Exercise requirements
Please copy each of the rows below character for character, without changing anything.

Provided records

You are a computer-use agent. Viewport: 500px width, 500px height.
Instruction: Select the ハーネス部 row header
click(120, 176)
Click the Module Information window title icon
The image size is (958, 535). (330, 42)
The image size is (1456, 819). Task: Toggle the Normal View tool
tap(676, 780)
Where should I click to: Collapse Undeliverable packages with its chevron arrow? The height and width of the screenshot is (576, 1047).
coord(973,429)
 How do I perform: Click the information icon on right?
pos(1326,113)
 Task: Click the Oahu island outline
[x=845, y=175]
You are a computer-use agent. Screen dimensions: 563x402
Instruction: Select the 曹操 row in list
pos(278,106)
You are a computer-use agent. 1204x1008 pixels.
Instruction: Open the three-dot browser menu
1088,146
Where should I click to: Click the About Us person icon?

Response below
You are a computer-use agent. Viewport: 500px width, 500px height.
Instruction: Select the ハーネス部 row header
click(120, 176)
Click the Module Information window title icon
The image size is (958, 535). (330, 42)
The image size is (1456, 819). Task: Toggle the Normal View tool
tap(676, 780)
Where should I click to: Collapse Undeliverable packages with its chevron arrow? The height and width of the screenshot is (576, 1047).
coord(973,429)
 How do I perform: Click the information icon on right?
pos(1326,113)
 Task: Click the Oahu island outline
[x=845, y=175]
You are a computer-use agent. Screen dimensions: 563x402
Instruction: Select the 曹操 row in list
pos(278,106)
You are a computer-use agent. 1204x1008 pixels.
Instruction: Open the three-dot browser menu
1088,146
Where should I click to: Click the About Us person icon?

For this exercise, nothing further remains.